The recent US elections is likely to have broad political and economic implications. Following a decisive outcome, with Republicans poised to control the presidency, Senate and the House, markets responded with an unprecedented post-election rally.
Leading into the election, market volatility increased as investors anticipated potential outcomes. The clear and decisive result provided much-needed clarity, easing concerns over a contested election. This removed a key source of uncertainty and led to a significant reduction in volatility.
However, as with any significant political shift, investors are now assessing the broader market implications.
Tax Cuts and Deregulation
A significant part of President Trump’s campaign promises involved extending the 2017 Tax Cuts and Jobs Act (TCJA), set to expire in 2026. This includes extending individual tax rates and pursuing additional corporate tax cuts.
Combined with deregulation initiatives, these policies could drive corporate spending and boost economic growth. This may be particularly advantageous for cyclical and smaller-cap companies, which have already shown positive momentum post-election.
The financial services sector has been a standout, with regional banks seeing a 10% rise on hopes for lighter regulations and an improved merger-and-acquisition landscape.

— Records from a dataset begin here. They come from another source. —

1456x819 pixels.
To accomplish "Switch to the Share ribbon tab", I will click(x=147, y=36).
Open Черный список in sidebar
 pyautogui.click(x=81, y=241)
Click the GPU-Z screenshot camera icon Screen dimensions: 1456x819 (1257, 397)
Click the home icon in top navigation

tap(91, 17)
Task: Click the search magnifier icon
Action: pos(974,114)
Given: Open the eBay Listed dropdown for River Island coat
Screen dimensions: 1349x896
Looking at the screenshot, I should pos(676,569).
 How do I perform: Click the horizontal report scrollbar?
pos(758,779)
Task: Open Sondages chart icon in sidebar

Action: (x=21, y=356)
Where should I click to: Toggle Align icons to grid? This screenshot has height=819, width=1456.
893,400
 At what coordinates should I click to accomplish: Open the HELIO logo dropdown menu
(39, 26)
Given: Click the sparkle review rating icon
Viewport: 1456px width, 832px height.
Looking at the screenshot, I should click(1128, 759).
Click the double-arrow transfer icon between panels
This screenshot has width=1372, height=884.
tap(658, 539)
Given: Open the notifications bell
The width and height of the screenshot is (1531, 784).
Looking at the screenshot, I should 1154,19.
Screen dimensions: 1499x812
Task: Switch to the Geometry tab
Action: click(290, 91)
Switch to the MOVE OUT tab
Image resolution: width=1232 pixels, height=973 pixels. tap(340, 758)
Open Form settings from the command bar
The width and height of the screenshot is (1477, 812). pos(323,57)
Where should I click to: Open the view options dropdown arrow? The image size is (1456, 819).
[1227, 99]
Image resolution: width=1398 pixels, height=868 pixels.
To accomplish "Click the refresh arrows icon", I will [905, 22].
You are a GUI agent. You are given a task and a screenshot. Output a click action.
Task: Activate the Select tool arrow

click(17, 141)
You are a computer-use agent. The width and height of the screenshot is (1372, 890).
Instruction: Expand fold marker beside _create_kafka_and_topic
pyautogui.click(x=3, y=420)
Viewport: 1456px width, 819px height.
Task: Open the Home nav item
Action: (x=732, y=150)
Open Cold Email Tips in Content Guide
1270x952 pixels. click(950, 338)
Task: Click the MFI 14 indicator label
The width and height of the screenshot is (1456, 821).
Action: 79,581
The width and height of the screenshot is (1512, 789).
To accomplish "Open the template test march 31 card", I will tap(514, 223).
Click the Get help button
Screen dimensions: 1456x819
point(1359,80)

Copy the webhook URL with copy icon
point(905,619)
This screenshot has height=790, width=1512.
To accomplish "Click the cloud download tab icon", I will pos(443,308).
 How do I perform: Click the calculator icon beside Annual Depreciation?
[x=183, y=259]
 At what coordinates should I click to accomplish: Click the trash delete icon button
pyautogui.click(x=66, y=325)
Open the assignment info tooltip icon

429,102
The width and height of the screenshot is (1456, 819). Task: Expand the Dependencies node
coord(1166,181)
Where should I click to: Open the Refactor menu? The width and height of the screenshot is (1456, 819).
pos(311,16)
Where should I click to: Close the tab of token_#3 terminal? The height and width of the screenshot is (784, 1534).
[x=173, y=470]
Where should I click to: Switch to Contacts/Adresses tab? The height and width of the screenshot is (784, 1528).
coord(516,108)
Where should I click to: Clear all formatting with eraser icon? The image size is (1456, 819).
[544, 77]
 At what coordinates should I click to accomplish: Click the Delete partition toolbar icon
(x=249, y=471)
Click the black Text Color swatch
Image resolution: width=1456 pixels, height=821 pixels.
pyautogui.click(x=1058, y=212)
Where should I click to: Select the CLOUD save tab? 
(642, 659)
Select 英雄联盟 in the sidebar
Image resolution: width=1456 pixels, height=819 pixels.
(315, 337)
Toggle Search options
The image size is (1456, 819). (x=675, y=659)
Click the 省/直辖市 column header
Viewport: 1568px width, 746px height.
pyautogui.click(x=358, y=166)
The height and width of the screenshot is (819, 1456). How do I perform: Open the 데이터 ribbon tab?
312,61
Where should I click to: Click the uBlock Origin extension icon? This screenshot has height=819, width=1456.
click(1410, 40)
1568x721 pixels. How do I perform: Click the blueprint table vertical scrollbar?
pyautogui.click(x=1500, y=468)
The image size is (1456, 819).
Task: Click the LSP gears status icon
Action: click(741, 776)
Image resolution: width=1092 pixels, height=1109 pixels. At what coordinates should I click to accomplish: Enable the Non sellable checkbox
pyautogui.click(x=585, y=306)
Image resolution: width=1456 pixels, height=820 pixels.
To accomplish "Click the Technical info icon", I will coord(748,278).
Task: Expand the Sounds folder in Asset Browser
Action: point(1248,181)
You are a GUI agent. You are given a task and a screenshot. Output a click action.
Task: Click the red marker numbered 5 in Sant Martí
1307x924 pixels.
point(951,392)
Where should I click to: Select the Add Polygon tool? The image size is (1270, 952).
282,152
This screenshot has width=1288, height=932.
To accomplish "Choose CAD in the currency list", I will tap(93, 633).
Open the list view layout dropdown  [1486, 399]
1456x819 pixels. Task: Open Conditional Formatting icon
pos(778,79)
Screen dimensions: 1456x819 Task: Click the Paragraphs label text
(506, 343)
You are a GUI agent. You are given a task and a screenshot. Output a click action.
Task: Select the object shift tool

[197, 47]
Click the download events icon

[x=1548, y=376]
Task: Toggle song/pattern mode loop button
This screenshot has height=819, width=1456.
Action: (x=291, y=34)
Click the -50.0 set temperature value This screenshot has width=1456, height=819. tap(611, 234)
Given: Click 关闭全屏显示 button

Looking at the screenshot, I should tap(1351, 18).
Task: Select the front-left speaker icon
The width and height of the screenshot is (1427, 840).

Inflation and Debt Concerns
The flipside of expansive fiscal policies is their cost. The continuation and potential expansion of tax cuts are estimated to add nearly $5 trillion to the national deficit by 2034, according to the Bipartisan Policy Center¹.
With government debt already at about 122% of GDP, further increases could elevate inflation risks and result in interest rates remaining elevated for longer.
Market participants are keenly watching for any signs of inflationary pressures that might necessitate more aggressive monetary policy responses. Bond markets reflected these concerns in early November, with the 10-year Treasury yield reaching a four-month high before easing after the November 7 US Federal Reserve (Fed) meeting.
The Federal Reserve’s Position
Amid the political shifts, the Fed’s monetary policy remains a crucial factor. The Fed recently cut rates for the second time in this cycle, bringing the policy rate to 4.5% – 4.75%.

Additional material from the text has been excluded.